▸ **WHAT YOU WILL DO**:
A. From the post on Mormon and Jehovah's Witness visitors, extract the passage between "Different Christians I" and "there on site.", inclusive.
B. In the post on Mormon and Jehovah's Witness visitors, what age range does the writer give for the younger Mormons who come to witness?
C. According to the post on Mormon and Jehovah's Witness visitors, why is talking with these visitors a different conversation than discussing Christ with an agnostic, atheist, Muslim, or Hindu?

▸ **PAGE EXTRACT**:

*** Block opens ***

What is the right thing (and I realize it's probably subjective to each person) to do when you see either Mormons or Jehovah's Witnesses coming down your street to witness to you?
Am I right to even be asking this question at all? As a Christian, I feel I really don't have much to worry about in talking to people whose flags are flying under a different God than mine. At the same time, since both groups claim the word Christian when describing themselves -- or at least I've heard "Christian" as a description even if the headquarters of either group do not make that claim (I"m not sure whether they do or don't) -- that makes it a different conversation than discussing Christ (who is a figure in both religions) with say, an agnostic, atheist, Muslim, Hindu, etc.
I'll be honest. I cringe when I see them coming - it seems I'm usually mowing the lawn or working outside when they come. With the Jehovah's Witnesses, it usually isn't that big a deal - you accept a track from them and they walk on. With the Mormons, and usually it's younger kids (about 18-22 years old), who come on fire wanting to witness to you about their church, the prophets here in the States, God, etc., those boys'll talk to you. I've still got a Book of Mormon that a pair of suit-cladden bikers gave me.
To make the situation stickier, a lot of times I'll have either worked with or for Mormons (as I do now), been friends with them in the past, or at least have acquaintances that I respect that are Mormon. It's hard for me to just want to send them on their way, but inside, that's probably what I want to do.
Different Christians I know have different responses:
1) Some avoid them like the plague, won't accept anything from them, and shut the door on them if they solicit. Not so ironically, those same tactics are used on Christians as well, sometimes (even more ironically) by other Christians.
2) Some jump right in to argue, counter-witness, prove where they're wrong, and call for the witnessing kids/adults to repent there on site.

*** Block closes ***

▸ **PROVIDED DATA**:
*** Block opens ***

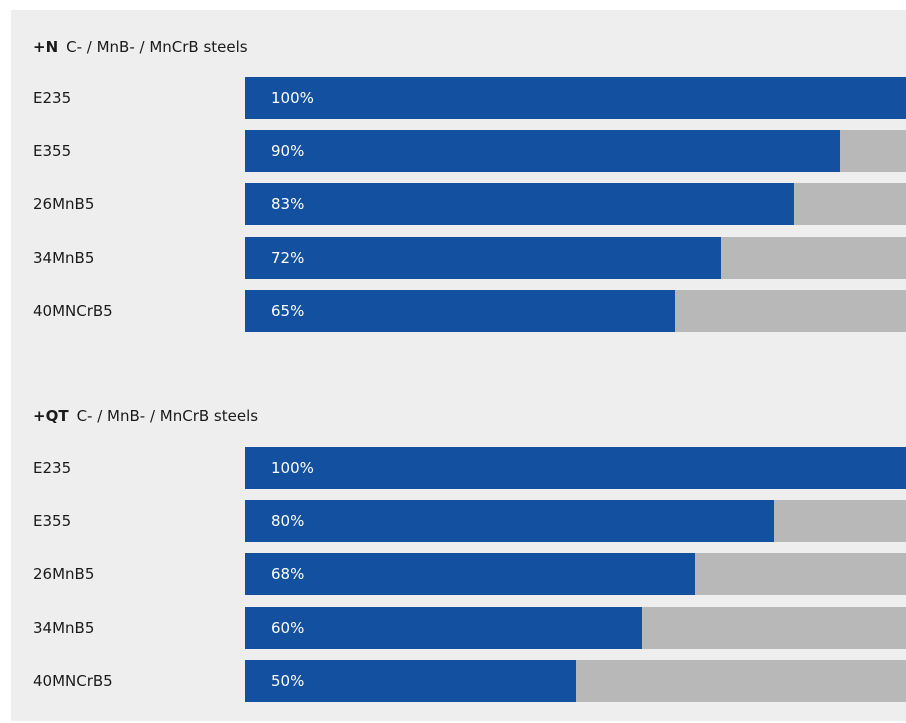 Image resolution: width=906 pixels, height=723 pixels. I want to click on bar-track: 68%, so click(576, 574).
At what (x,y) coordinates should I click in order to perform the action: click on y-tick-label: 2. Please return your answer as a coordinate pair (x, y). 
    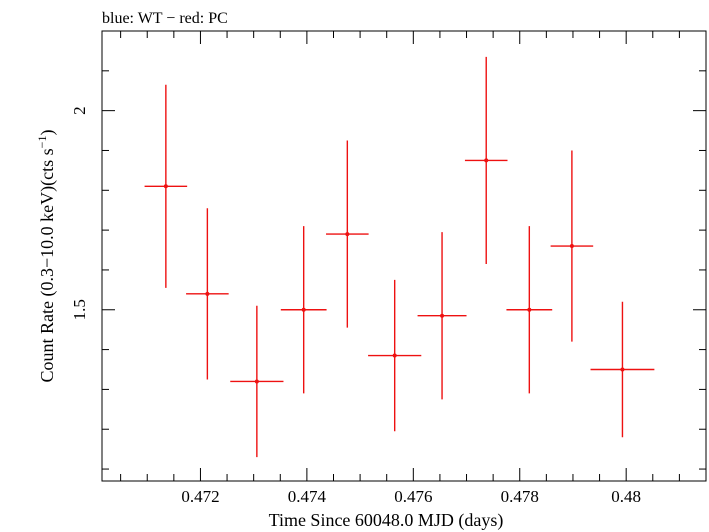
    Looking at the image, I should click on (80, 110).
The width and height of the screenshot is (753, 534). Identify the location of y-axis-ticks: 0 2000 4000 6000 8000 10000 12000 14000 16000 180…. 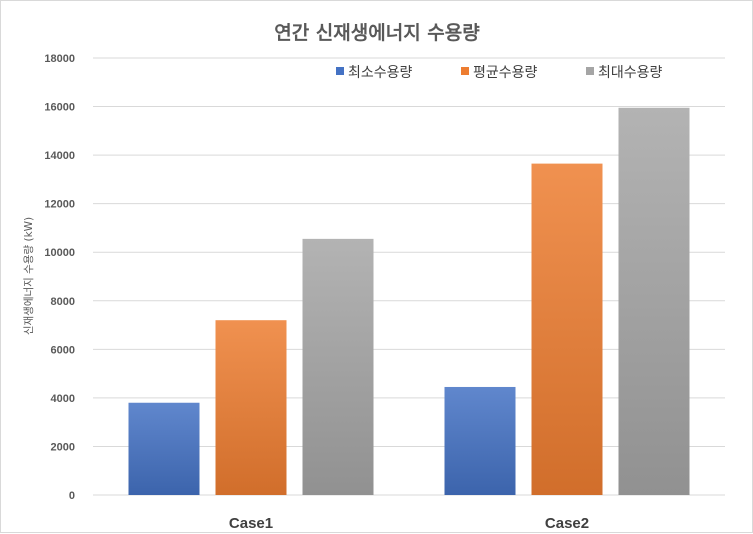
(60, 278).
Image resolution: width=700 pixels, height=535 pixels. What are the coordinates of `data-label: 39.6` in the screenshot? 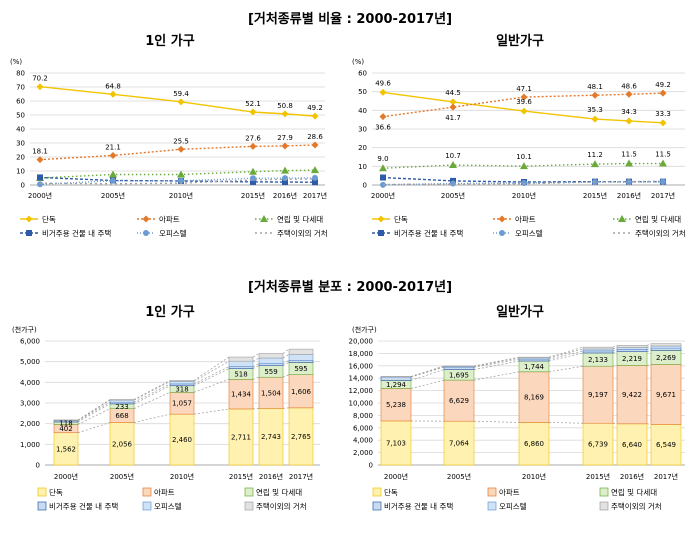 It's located at (524, 102).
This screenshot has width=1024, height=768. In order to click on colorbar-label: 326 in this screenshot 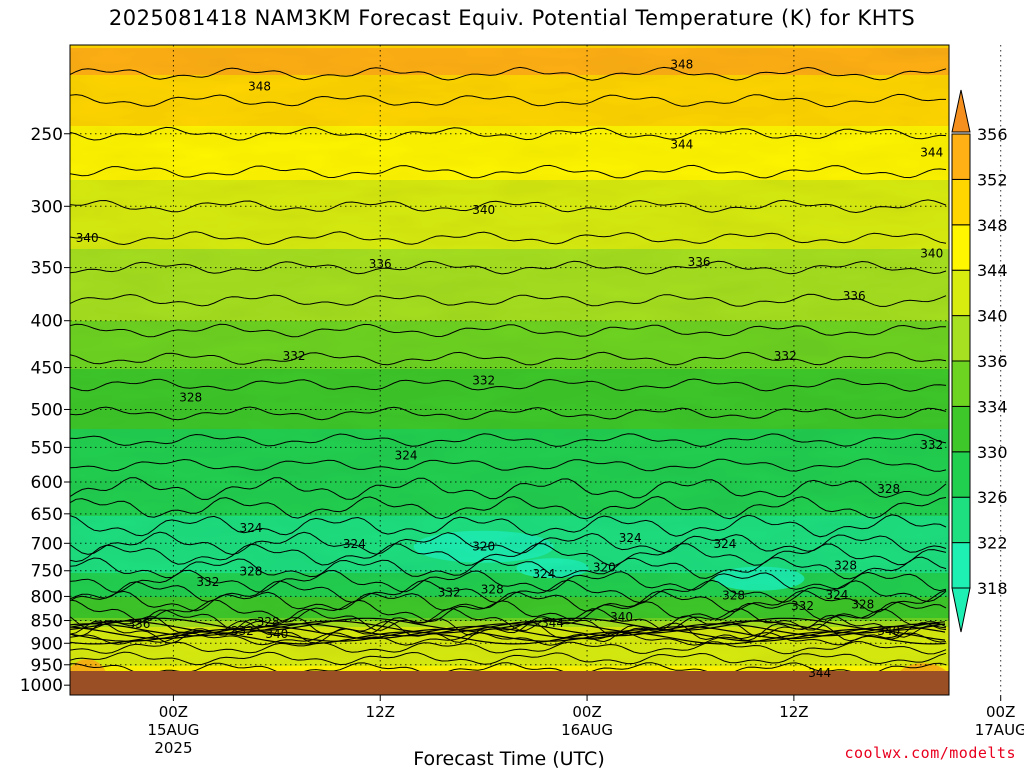, I will do `click(992, 498)`.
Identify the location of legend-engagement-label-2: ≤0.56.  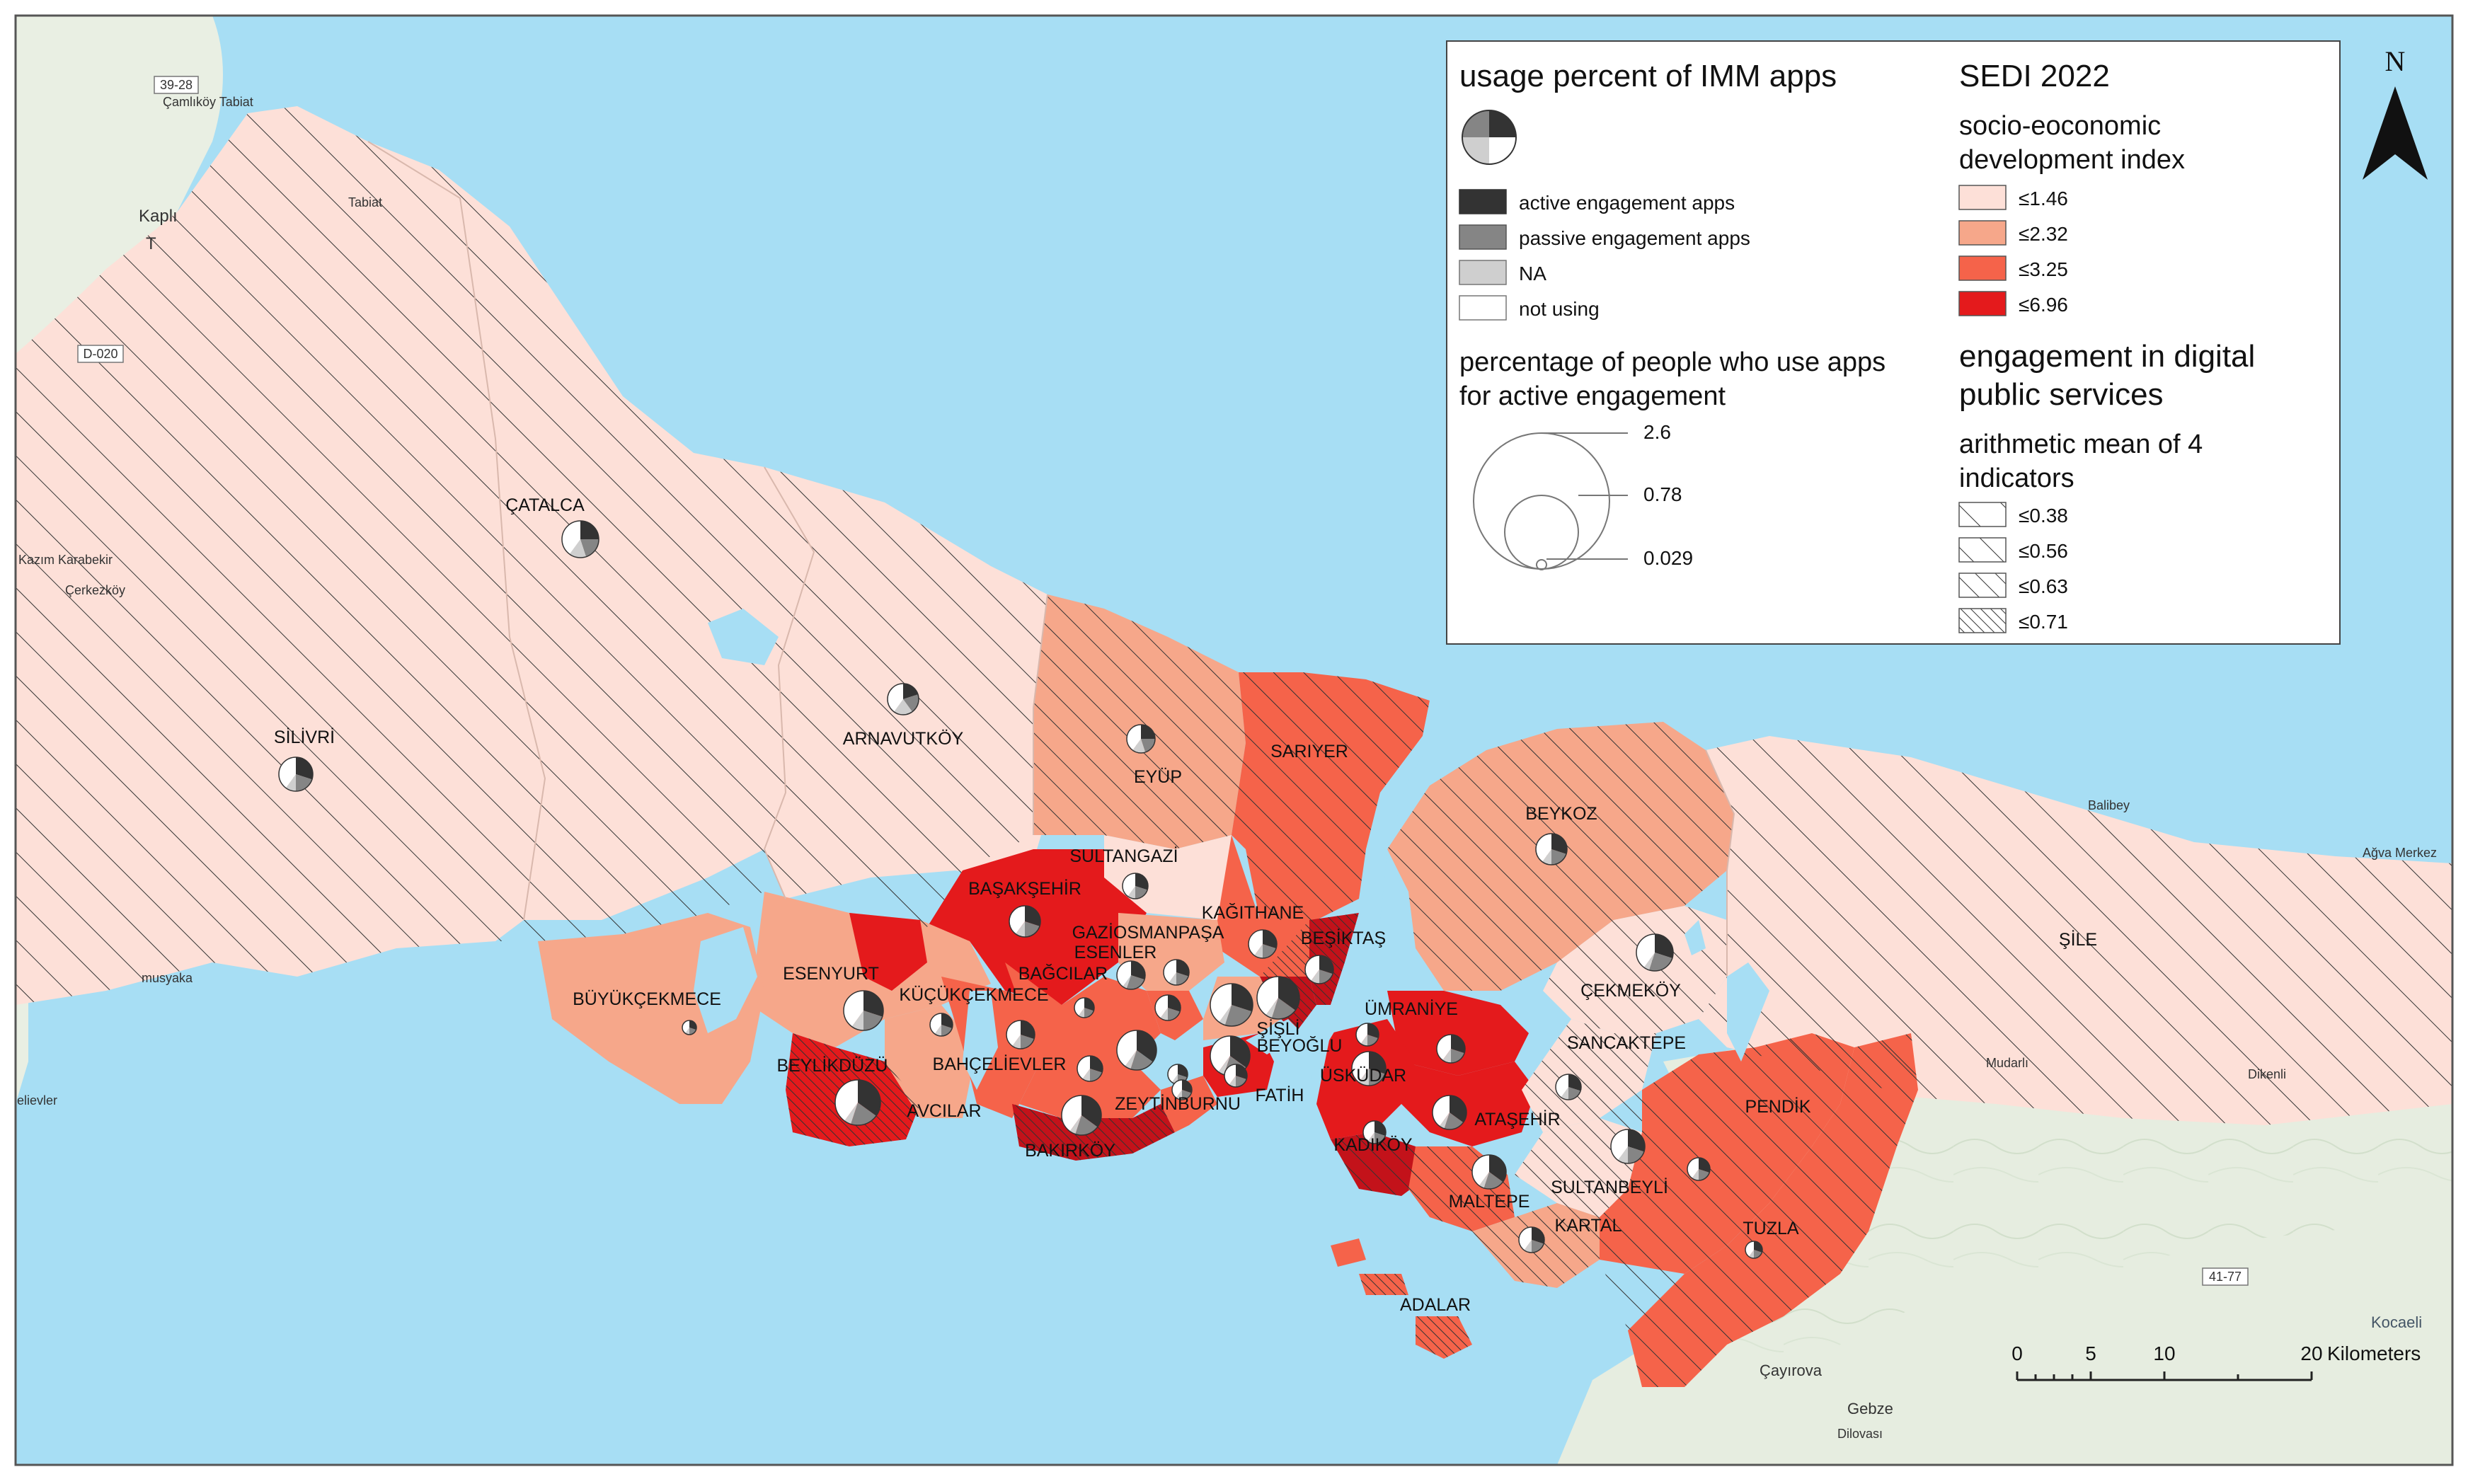
(2043, 551).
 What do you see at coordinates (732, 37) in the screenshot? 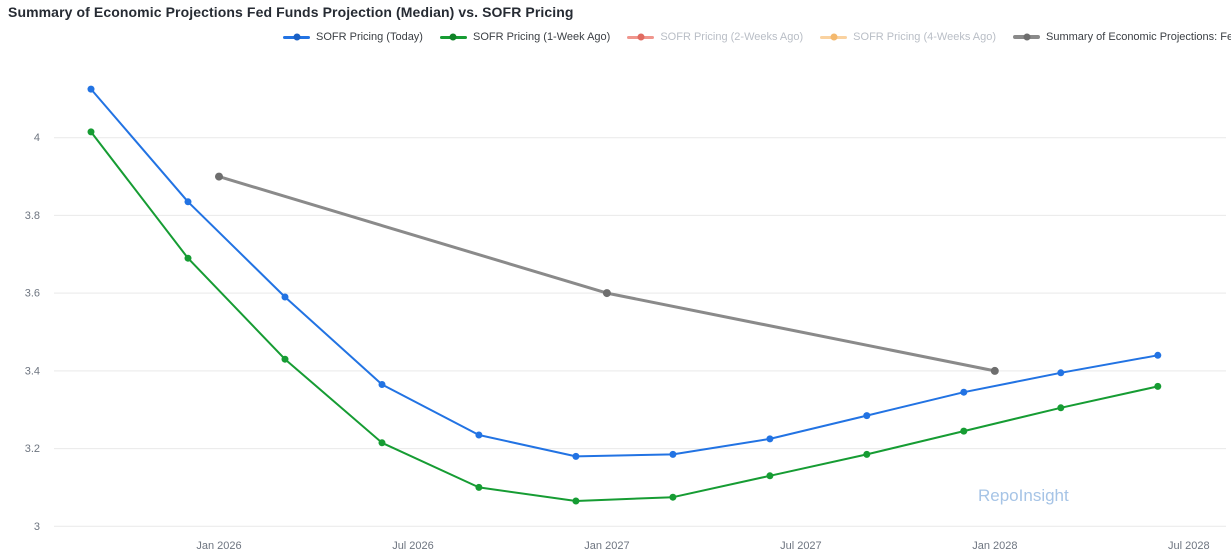
I see `legend-label: SOFR Pricing (2-Weeks Ago)` at bounding box center [732, 37].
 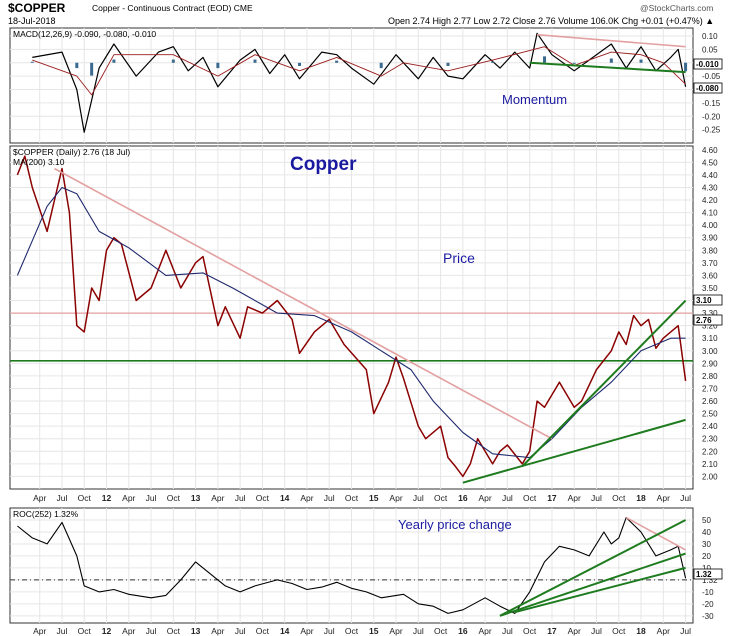 I want to click on chart-subtitle: Copper - Continuous Contract (EOD) CME, so click(x=172, y=8).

*** Block closes ***

▸ **PER-TASK OUTPUTS**:
A.
Different Christians I know have different responses:
1) Some avoid them like the plague, won't accept anything from them, and shut the door on them if they solicit. Not so ironically, those same tactics are used on Christians as well, sometimes (even more ironically) by other Christians.
2) Some jump right in to argue, counter-witness, prove where they're wrong, and call for the witnessing kids/adults to repent there on site.

B. About 18 to 22 years old.

C. Both groups claim the word "Christian" when describing themselves, or at least the writer has heard them described that way. Christ is also a figure in both religions.